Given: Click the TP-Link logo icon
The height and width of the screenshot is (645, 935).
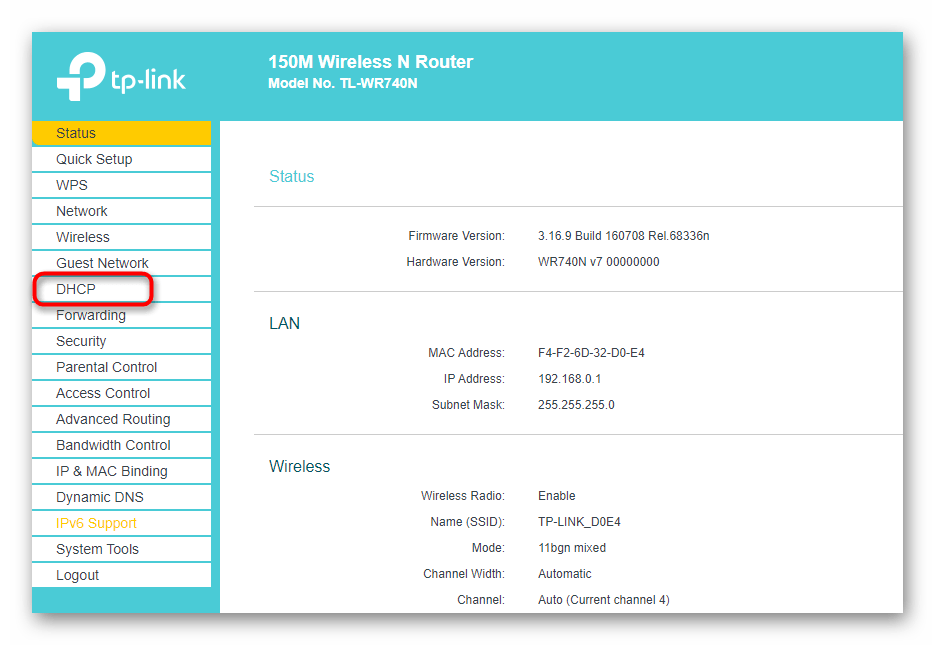Looking at the screenshot, I should [x=80, y=77].
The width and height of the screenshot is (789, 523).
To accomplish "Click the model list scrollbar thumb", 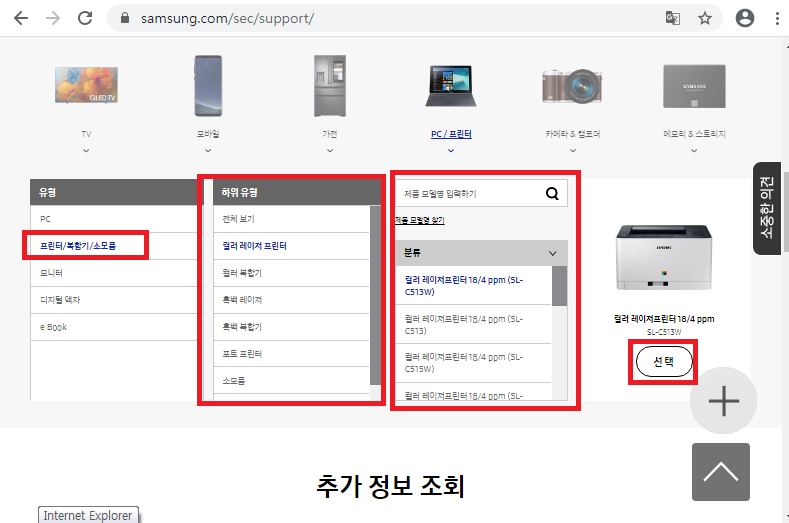I will coord(560,285).
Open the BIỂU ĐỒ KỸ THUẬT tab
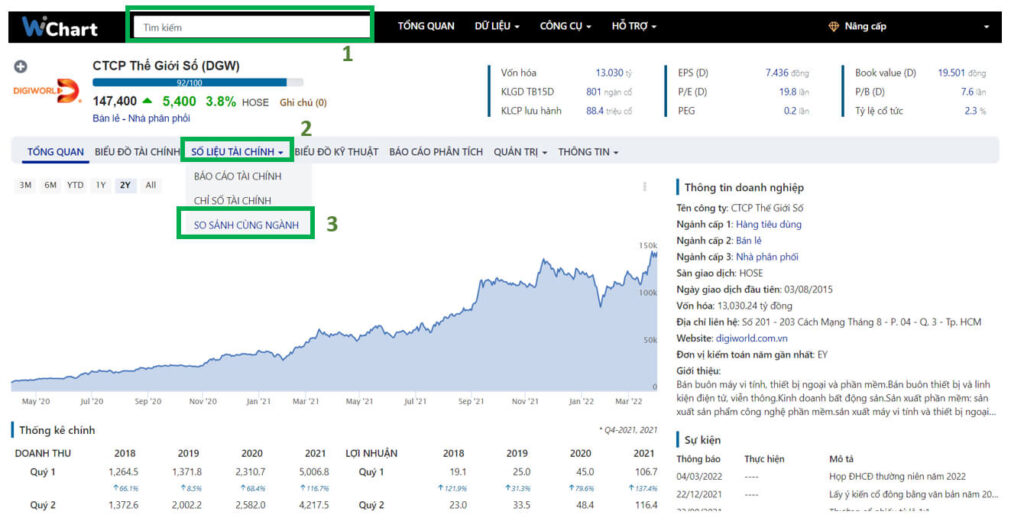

_Goal_
Gather every line of the records that contains the word "height", and copy each one in full.

_Output of the task_
The height and width of the screenshot is (645, 935).
The width and height of the screenshot is (789, 523).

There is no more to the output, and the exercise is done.